The 1917 painting just exceeded the sum of 150 million dollars at which it had been valued and it was by far the most expensive estimate placed on any work to be auctioned.

In Simon Shaw’s opinion, this sale reflects the critical and commercial reassessment of a work by Modigliani (1884-1920) who died aged 35 of complications related to meningitis. Shaw also pointed out that only five years earlier a record sale for a work by the Italian artist was 42 million dollars.

When it was last shown at auction in 2003, the recently sold “Reclining Nude” had been estimated at 26.9 million dollars.

The painting was the best work of the summer sales in New York and far more profitable than Pablo Picasso’s “Girl with basket of flowers” sold for 115 million dollars by Christie’s during the sale of the Rockefeller collection.

It is the artist’s largest painting measuring 146x 89 cm. The work is part of a series of 22 nudes of which it is the only one depicting the entire model from head to toe. Nine nudes among them are still in the hands of private collectors.

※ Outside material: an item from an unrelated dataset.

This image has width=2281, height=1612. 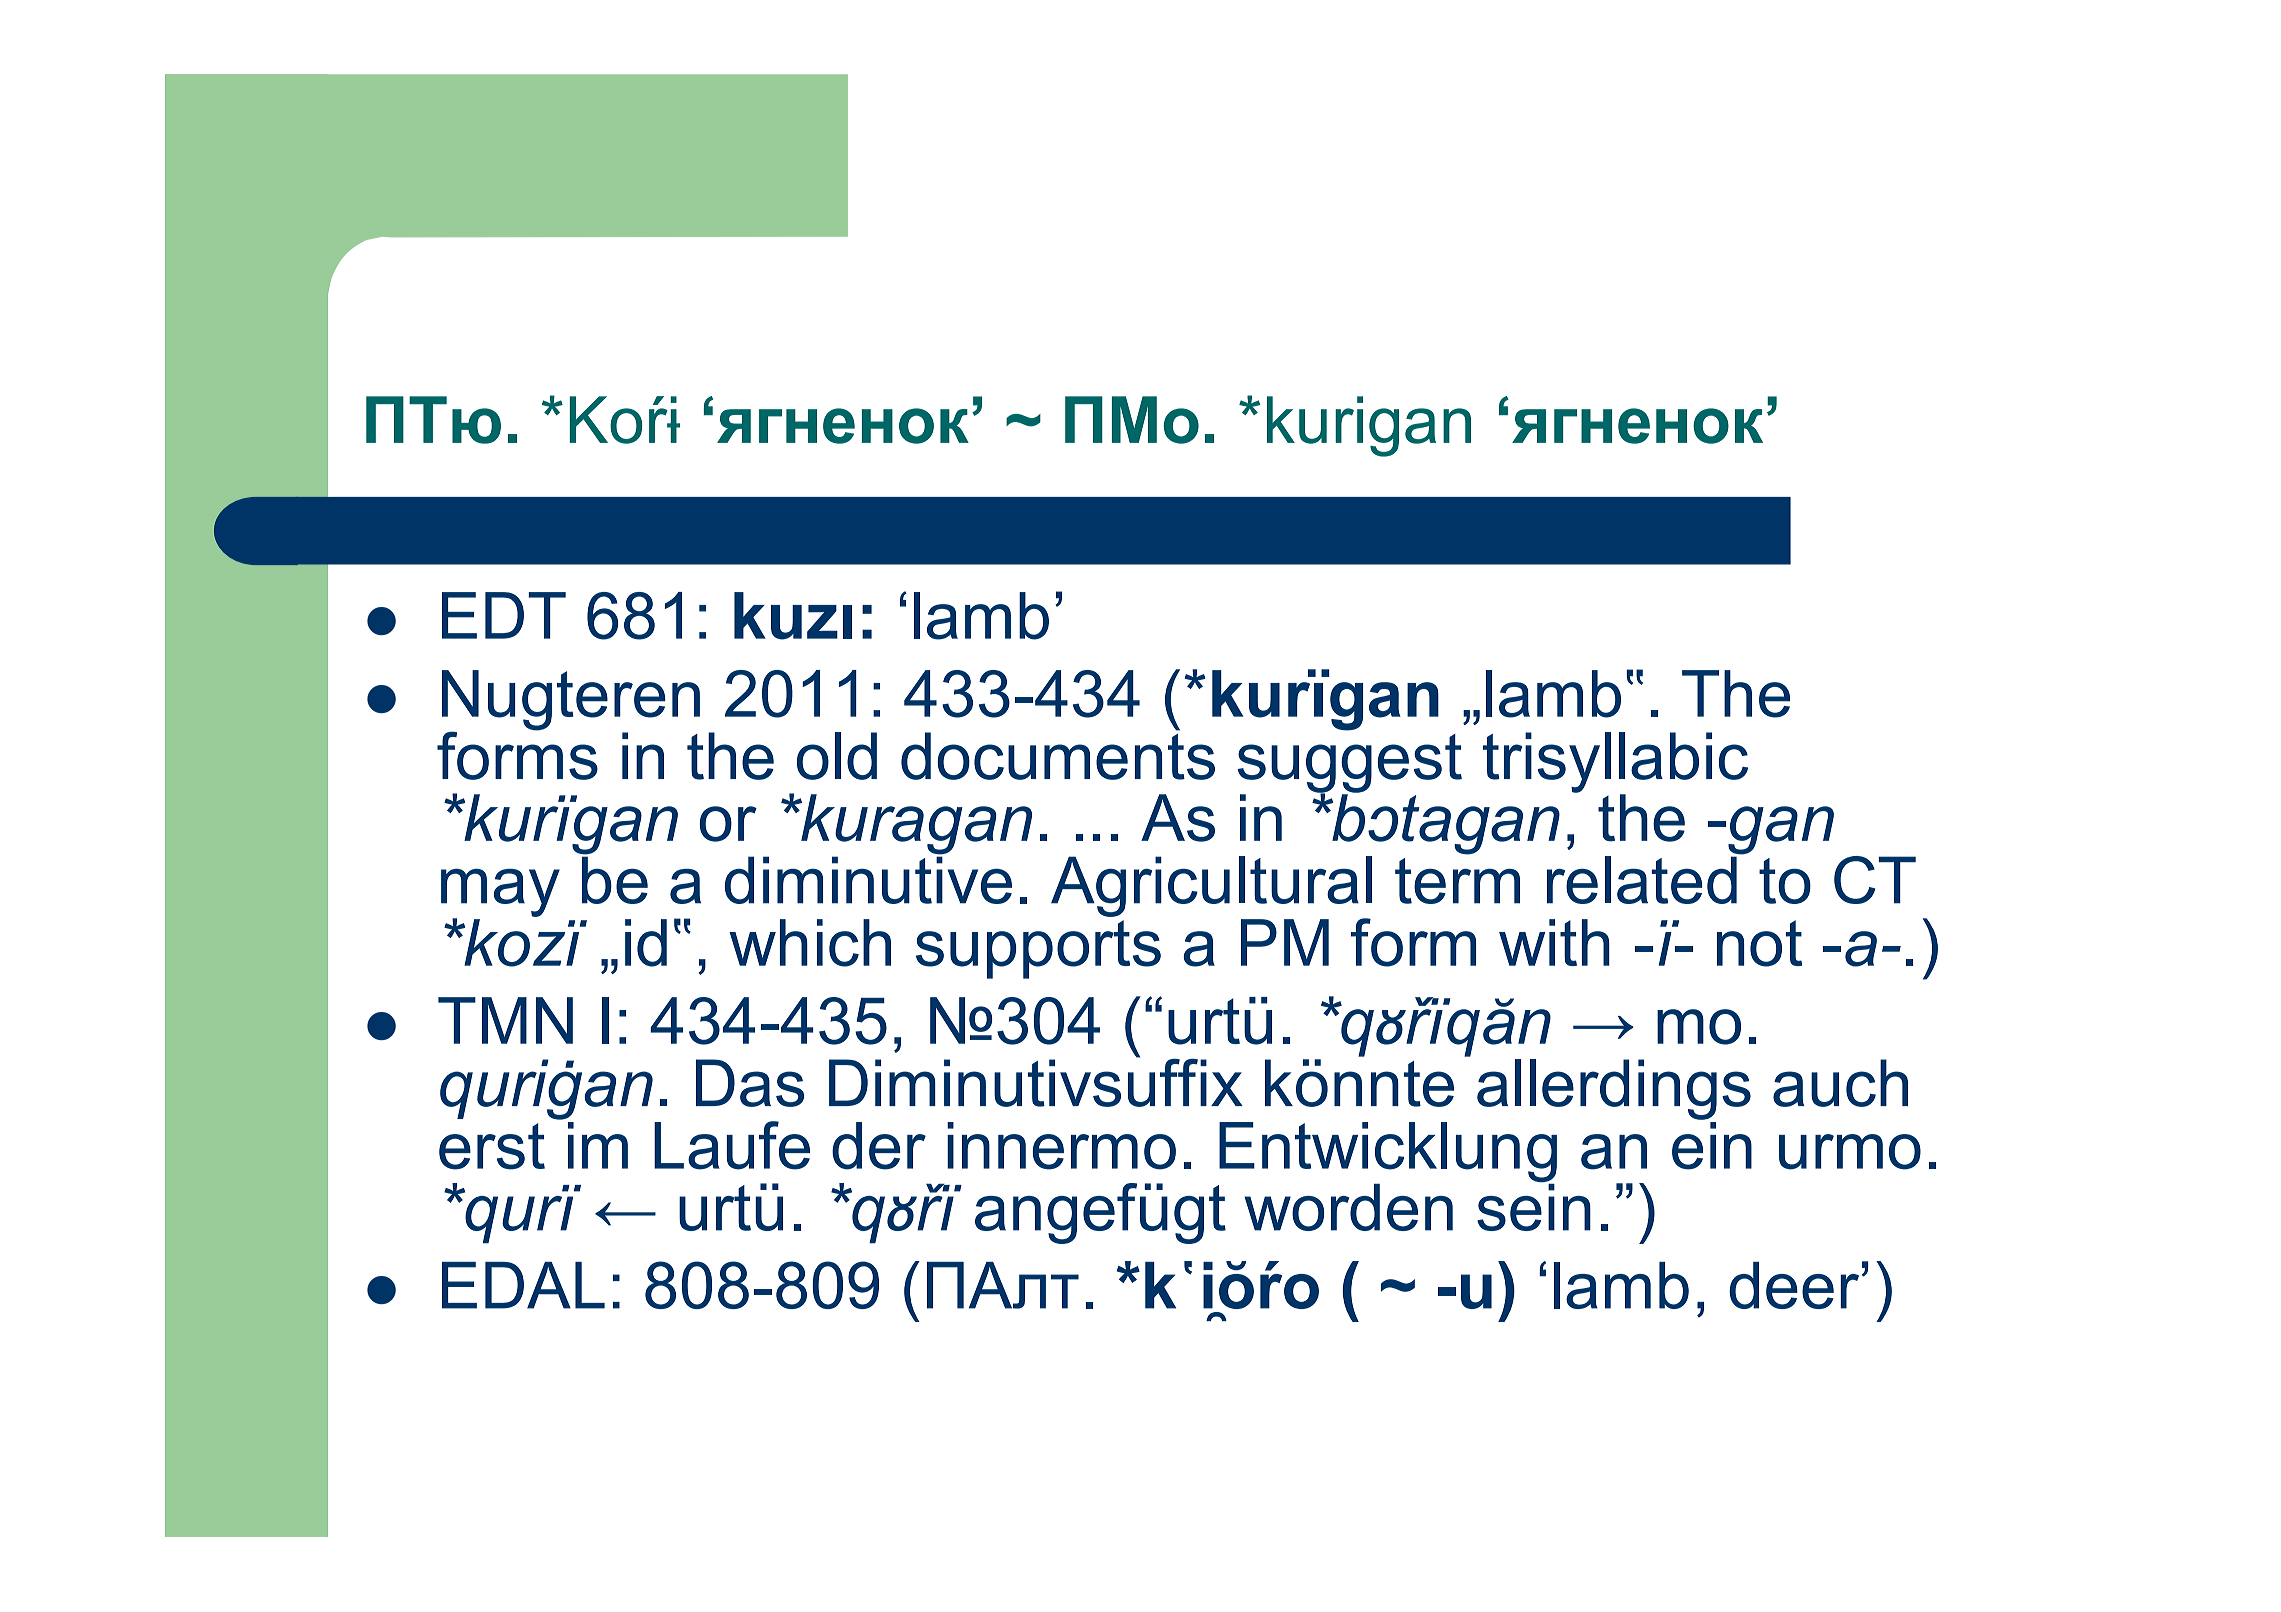 What do you see at coordinates (500, 894) in the image?
I see `may` at bounding box center [500, 894].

When presenting the work before the auction, Simon Shaw mentioned that this series revolutionized the art of the nude in painting, describing the specific work as “subtly radical”.“While having its roots in tradition, it reflects the change of womens’ status during the First World War. It assimilates both the historical authorities on the nude and 20th century painting, while embodying the emancipation of the woman who is confident and self possessed in her sexuality. The works entirely captures our gaze.”